I have a collection of baseball cards that I’ve had since I was about nine. Recently, however, I’ve began to notice some peculiar things about them. It seems that Leo Durocher thinks he’s worth a whole lot more than the rest of the cards (after all, he was ranked all-time fifth among managers … and he never misses an opportunity to let all the other “player” cards know it.)
Meanwhile, Willie Mays constantly compares himself to the other cards, and imagines that he’s worth much less than other cards in pristine condition because he has a bent corner. And then there’s poor Carl Yastrzemski, who’s become so fed up with Leo’s arrogant attitude that he decided to improve his self-esteem with positive affirmations. So, each morning and evening, he stares at himself in the mirror and says things like, “I am an important and valuable card with no bent corners, and I deserve to feel good about myself. I am worth at least $150!” Strangely enough, Carl has begun to believe this about himself and, as a result, has been standing up to Leo’s verbal bullying. It would seem that Carl has developed a healthy sense of self-worth.
Well, I finally grew fed up with the situation and decided to settle the matter once and for all, so I took the whole set down to a local card collectible shop. The kid behind the counter opened up a catalog that told me exactly what each card was worth.
Poor Carl was devastated to find out that, in spite of telling himself he was worth “at least $150,” he was only worth $29.95. (The only consolation was that Leo was worth even less!) Bent-corner Willie turned out to be the most valuable card in the bunch, worth nearly $200! But, sadly, it was too late, for he’d spent the past 40 years suffering from feelings of low self-worth. Alas, the damage had already been done.

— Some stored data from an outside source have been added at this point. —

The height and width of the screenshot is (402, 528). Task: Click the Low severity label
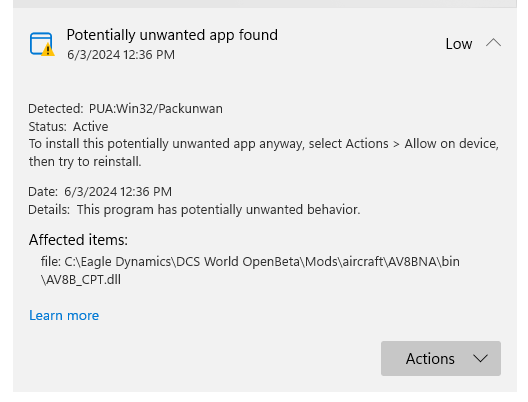pyautogui.click(x=459, y=44)
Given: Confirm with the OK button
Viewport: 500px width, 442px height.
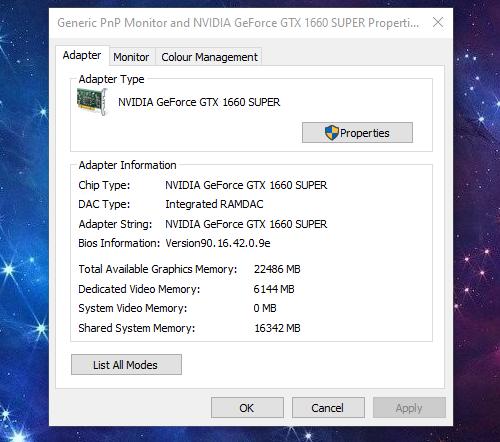Looking at the screenshot, I should (247, 408).
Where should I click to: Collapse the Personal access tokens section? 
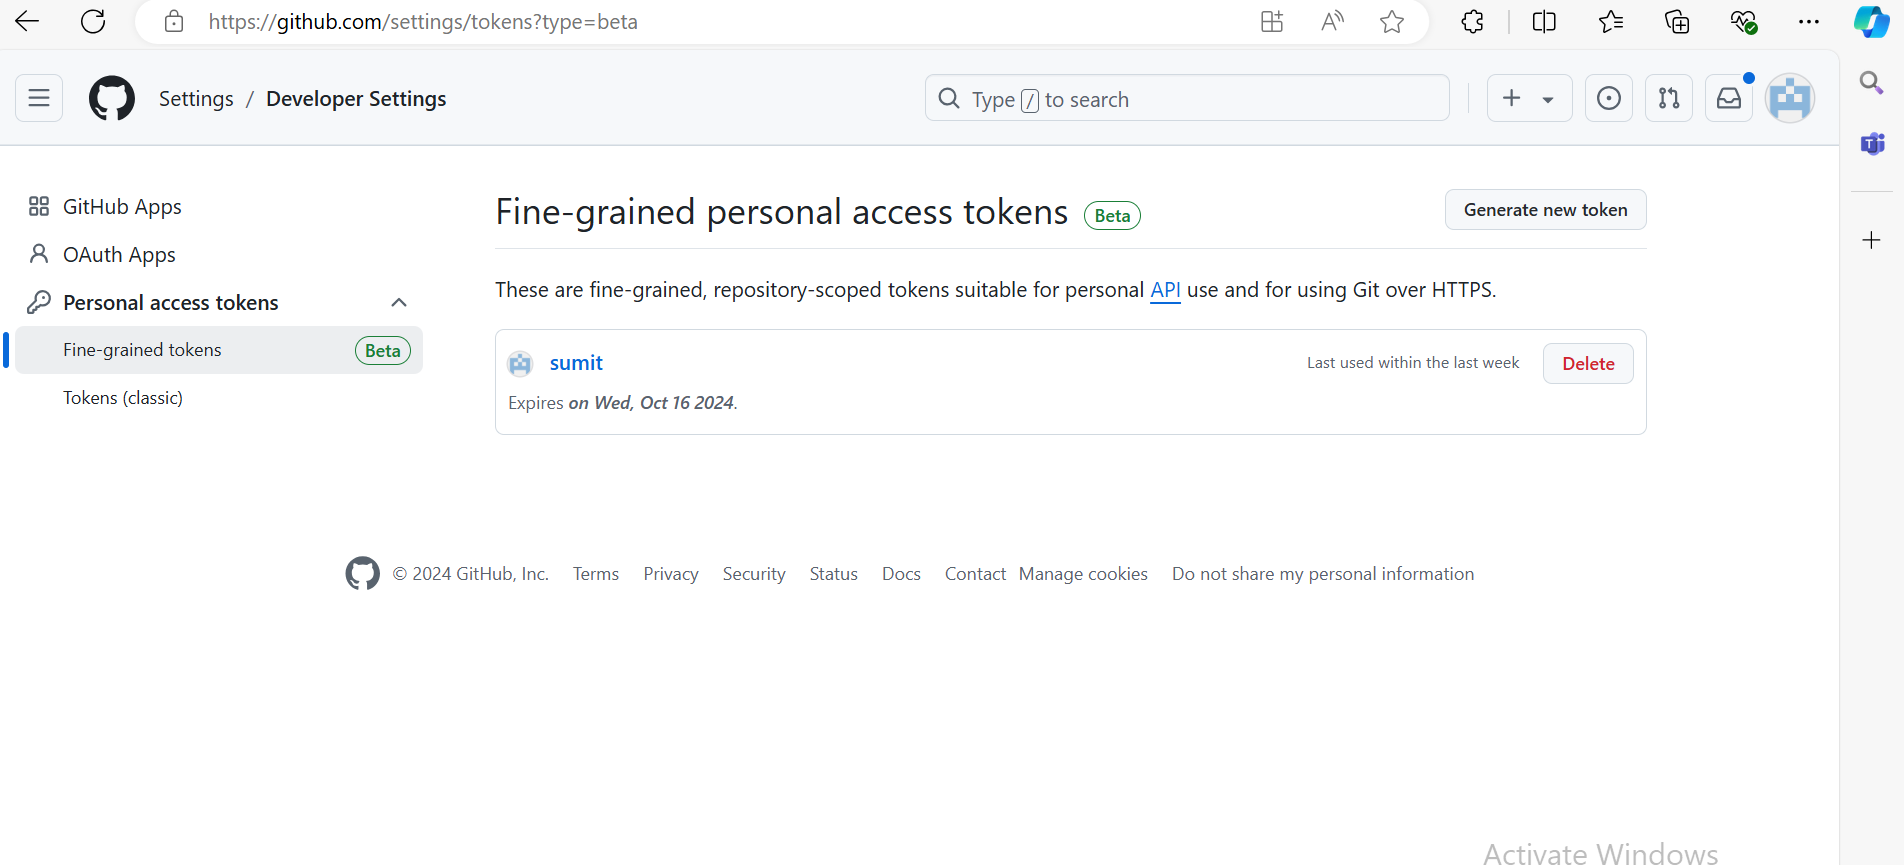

The story you’ve just read is mostly fiction. Yes, I do own a baseball card collection (including a 1969 Willie Mays with a bent corner); but, no, I’m not hallucinating—my cards aren’t talking to one another or bickering over who’s more valuable.
In sales—unlike collectibles—value is harder to define. That’s because every prospect interprets value in their own terms. It’s subjective, and therefore difficult to quantify. In this article, I’ll show you how to uncover your prospects’ definition of value and use it as an effective selling strategy.
Just like my fictitious card scenario, when it comes to selling our services, many of us agonize and debate over what we’re worth. Here are some actual comments gleaned from a SitePoint forums thread on what to charge:
“I would say the minimum for a high-quality, top-of-the-line, static content site with about 10-20 pages would be $1,000.”
“You wouldn’t need $1,000 for a 10-page site. I would say more around $175-$200.”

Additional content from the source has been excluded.